Nach „Ein Kapitel aus meinem Leben“, der Geschichte über ihre Mutter, erzählt Barbara Honigmann nun in „Georg“ (Hanser-Verlag, 2019) das Leben ihres Vaters. Hier die private Seite einer Lebensgeschichte, die um die halbe Welt führt: Herkunft aus Frankfurt, Odenwaldschule, Paris-London-Berlin, dazwischen Internierung in Kanada, nach der Emigration der Weg in die DDR. Dort aber immer die wiederkehrende Erfahrung: „Zu Hause Mensch und auf der Straße Jude.“
Barbara Honigmann, 1949 in Ost-Berlin geboren, studierte nach dem Abitur an der Humboldt-Universität Theaterwissenschaften. Seit 1975 ist sie freie Schriftstellerin. 1984 verließ sie mit ihrer Familie die DDR und lebt seither in Straßburg. Ihr erstes Buch „Roman von einem Kinde“ erschien 1986, es folgten 11 weitere, darunter „Eine Liebe aus nichts“ (1991), „Ein Kapitel aus meinem Leben“ (2004), „Bilder von A.“ (2011), „Chronik meiner Straße“ (2015) und soeben „Georg“.
Barbara Honigmann wurde für ihr Werk häufig geehrt, u.a. mit dem Kleist-Preis, dem Koret Jewish Book Award, dem Max-Frisch-Preis, dem Ricarda-Huch-Preis und zuletzt mit dem Jakob-Wassermann-Literaturpreis 2018.

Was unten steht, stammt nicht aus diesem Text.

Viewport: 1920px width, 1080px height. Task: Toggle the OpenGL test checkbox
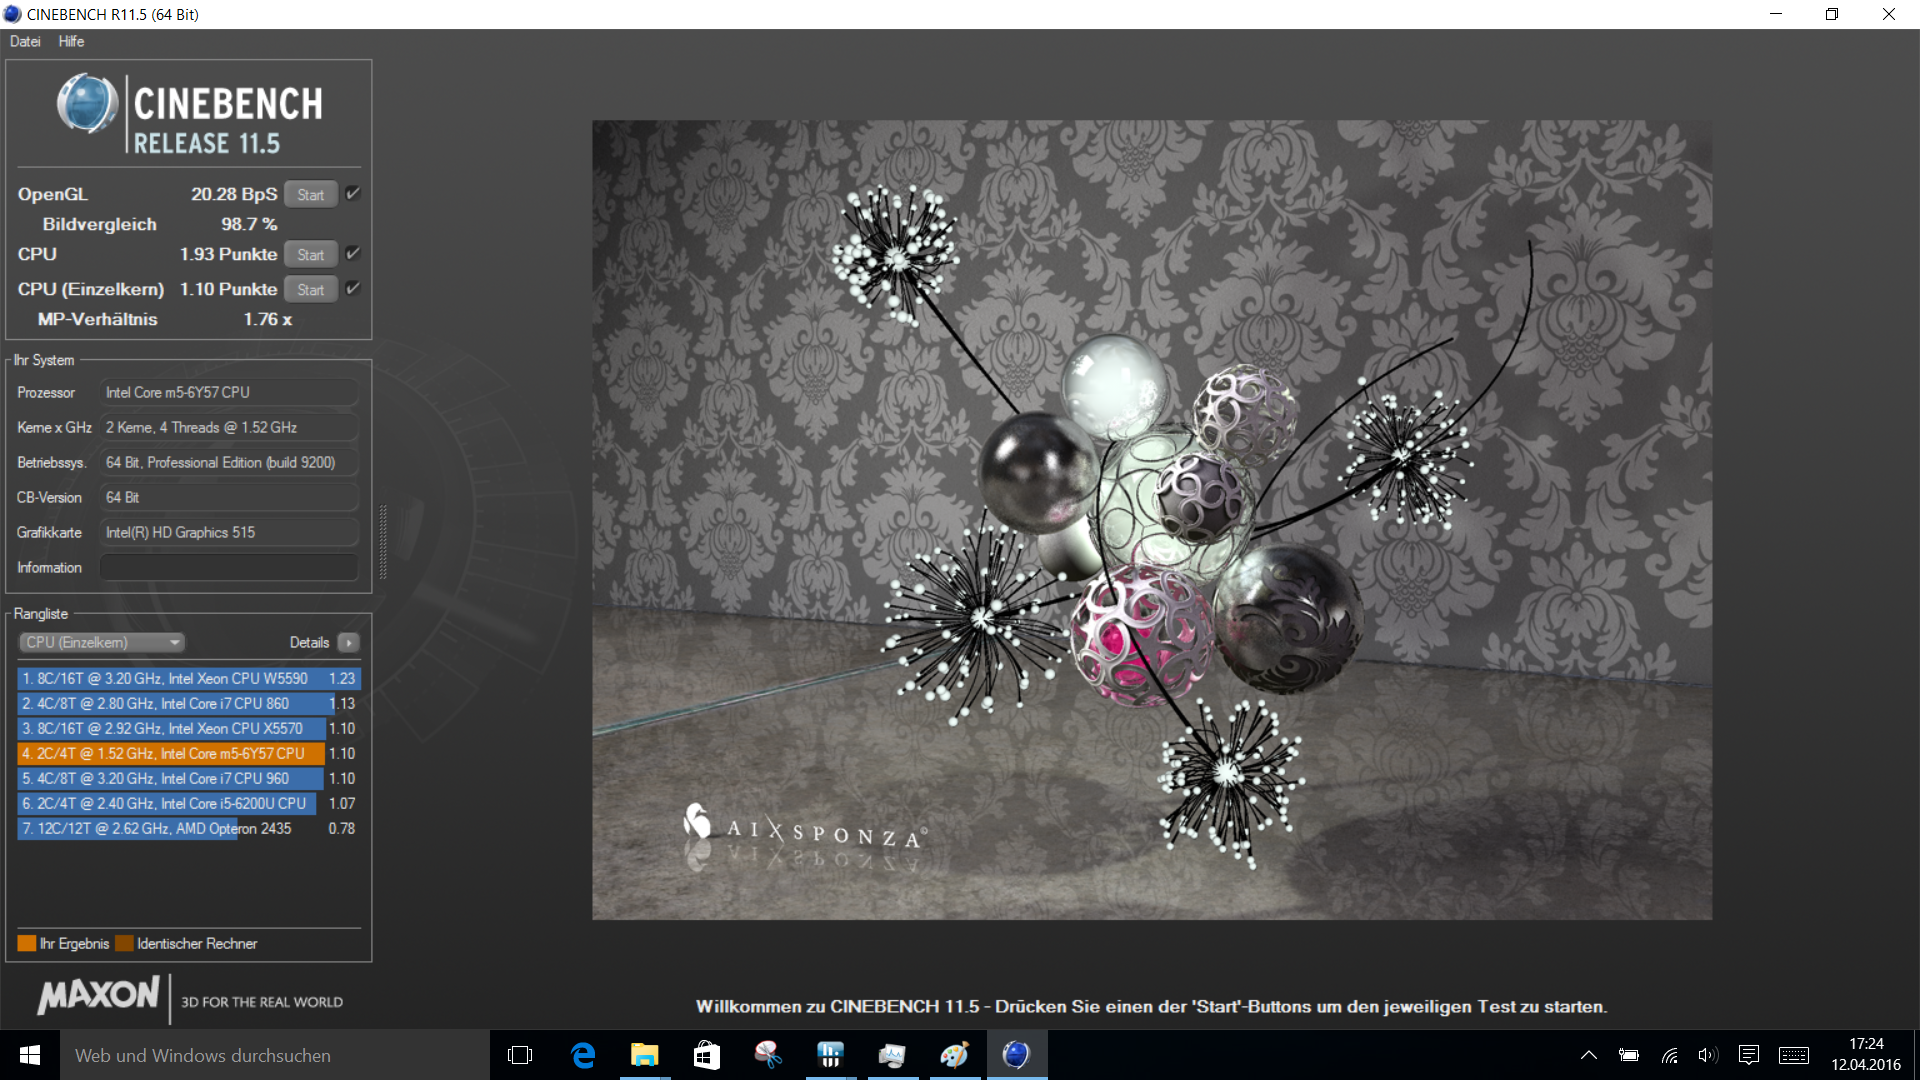click(353, 194)
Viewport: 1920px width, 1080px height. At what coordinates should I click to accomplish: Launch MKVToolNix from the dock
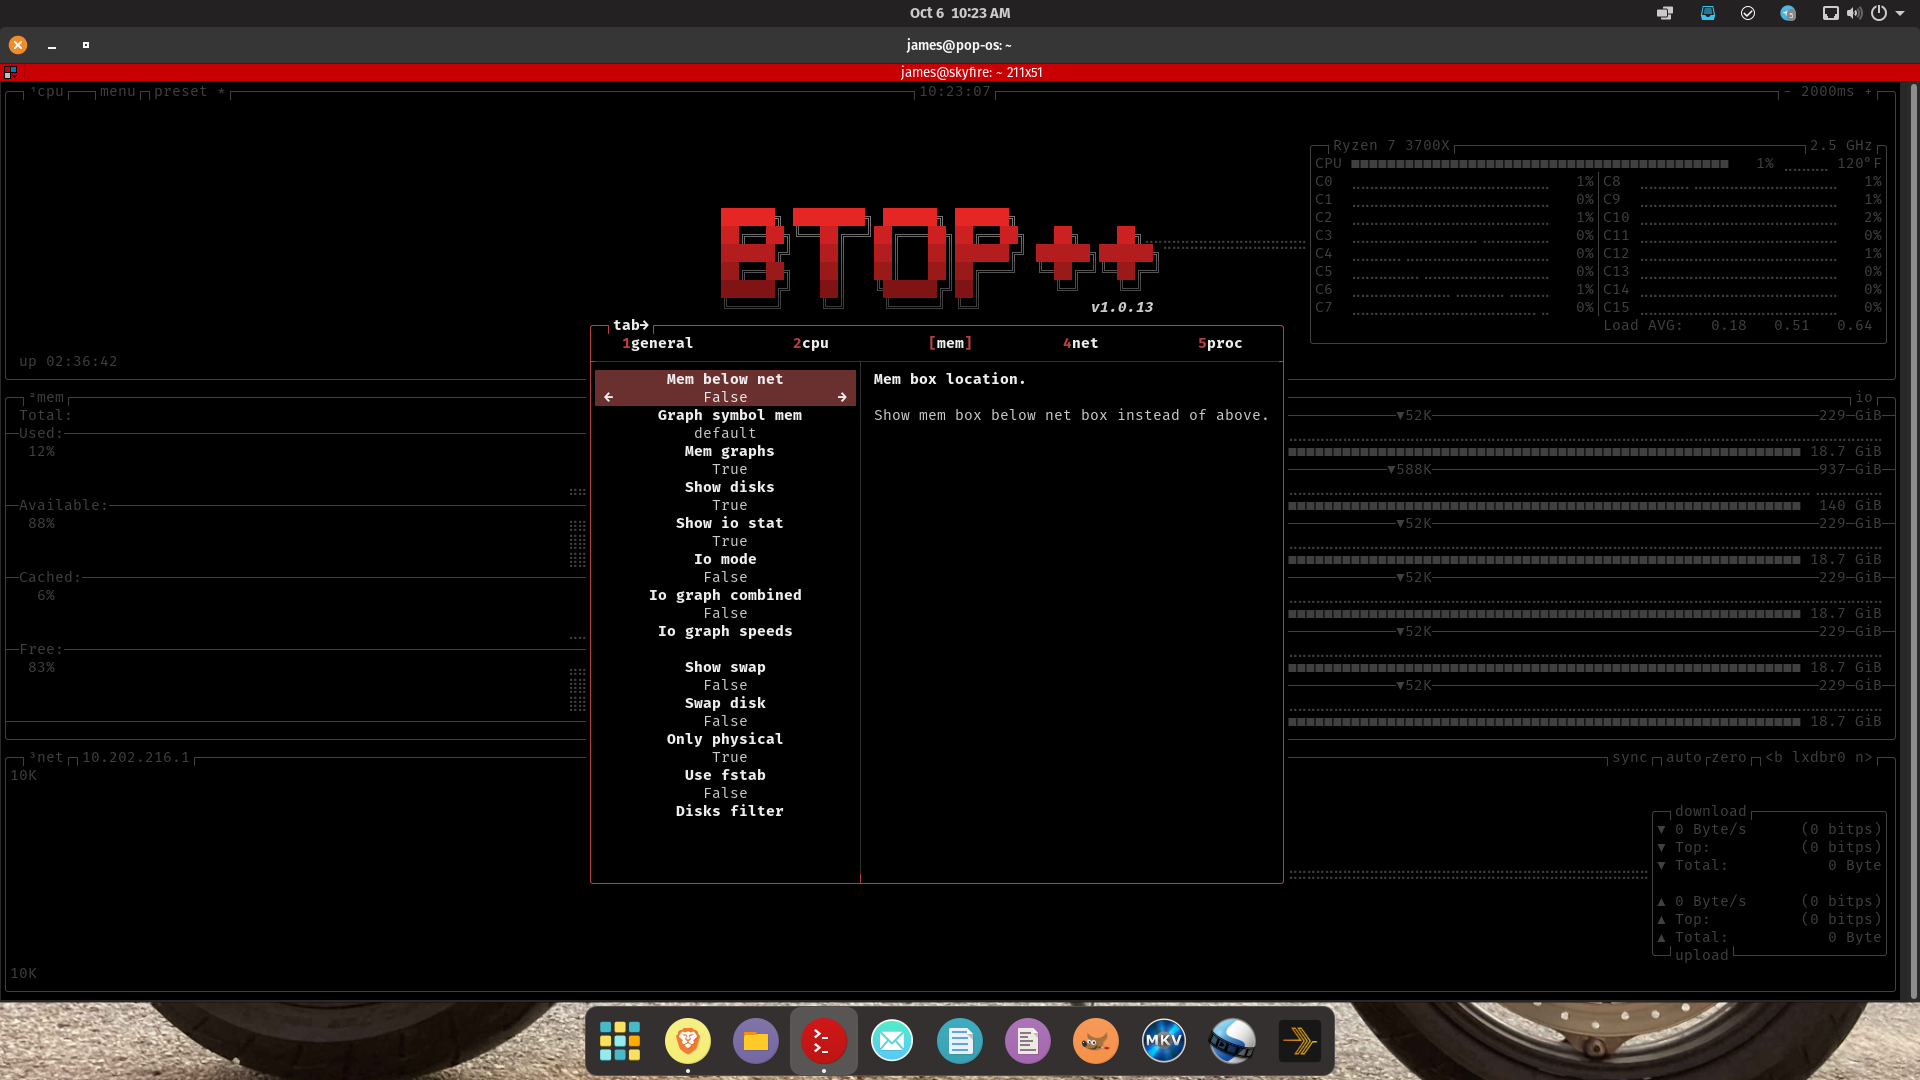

Hans Thill, 1954 in Baden-Baden geboren, ist ein deutscher Autor und Übersetzer. Er studierte Sprachen in Heidelberg sowie Jura, Germanistik und Geschichte. 1978 gründete er zusammen mit Angelika Andruchowicz, Manfred Metzner, Ulla Tripp und Dorothea Lang den Verlag „Das Wunderhorn“. Er hat zahlreiche Bücher aus dem Französischen übersetzt. Seit 2000 ist er Leiter der Reihe Poesie der Nachbarn – Dichter übersetzen Dichter, seit 2010 künstlerischer Leiter des Künstlerhauses Edenkoben. 2012 hielt er die Poetik-Vorlesung an der Theologischen Fakultät der Humboldt-Universität zu Berlin. Hans Thill ist „Writers-for-Peace“-Beauftragter, war bis April 2017 Beisitzer im Präsidium des deutschen PEN.